Challenges to Chinese Foreign Policy by unknow

Challenges to Chinese Foreign Policy by unknow

Author:unknow
Language: eng
Format: epub
Publisher: University Press of Kentucky
Published: 2021-08-15T00:00:00+00:00


Nontraditional Security Issues

Since al Qaeda was routed and the Taliban regime was overthrown in Afghanistan, the war against terrorism in South Asia has entered a new stage. The main battlefield has moved to the tribal areas along the Pakistan-Afghanistan border. However, the remnants of al Qaeda and the Taliban, fleeing hither and thither in the tribal areas and beyond, put up desperate fights by colluding with local extremists and continuing their terrorist raids. Their targets include heads of state, prime ministers, military officers, government officials, and foreigners. Al Qaeda has even declared the government of Pakistan to be its main enemy, calling for its overthrow.15 There have been several attempts to assassinate President Musharraf by terrorists who are willing to go all out to create chaos in Pakistan.

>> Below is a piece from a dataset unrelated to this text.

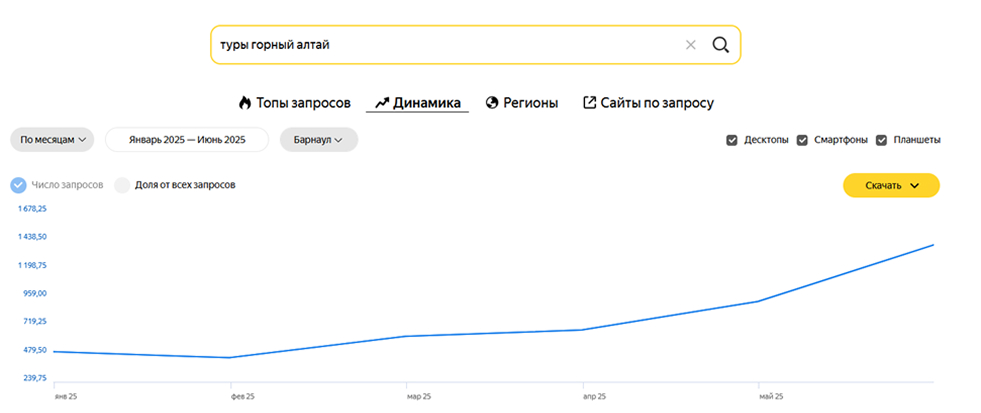Open the По месяцам grouping dropdown
The height and width of the screenshot is (413, 981).
(x=53, y=140)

Meanwhile, revolts and violence against South Asian governments are rampant. Besides the uprising in Kashmir and the operations of violent separatists in India’s northeastern states, an agrarian peasant movement called Naxalite has spread through eastern, central, and southern India in an attempt to seize political power through armed struggles, posing a serious long-term challenge to the federal government. The domestic peace in Sri Lanka, based on the 2002 cease-fire between the Sri Lankan government and the Liberation Tigers of Tamil Eelam, has been interrupted numerous times by the latter’s violations, one of which resulted in the assassination of the Sri Lankan foreign minister in August 2005.16 In addition, the acts of terrorism carried out by Jamaat ul Mujahedin Bangladesh have been escalating. In Afghanistan, more than 1,500 people were killed in terrorist attacks in 2005,17 and Afghanistan’s opium production that year totaled 4,100 tons, the income from which accounts for about 52 percent of the country’s small GDP.18 The growing problem of Afghan poppy cultivation and opium trafficking to world markets has become a major obstacle to the process of peace and reconstruction in Afghanistan and has also affected its peripheral regions and beyond.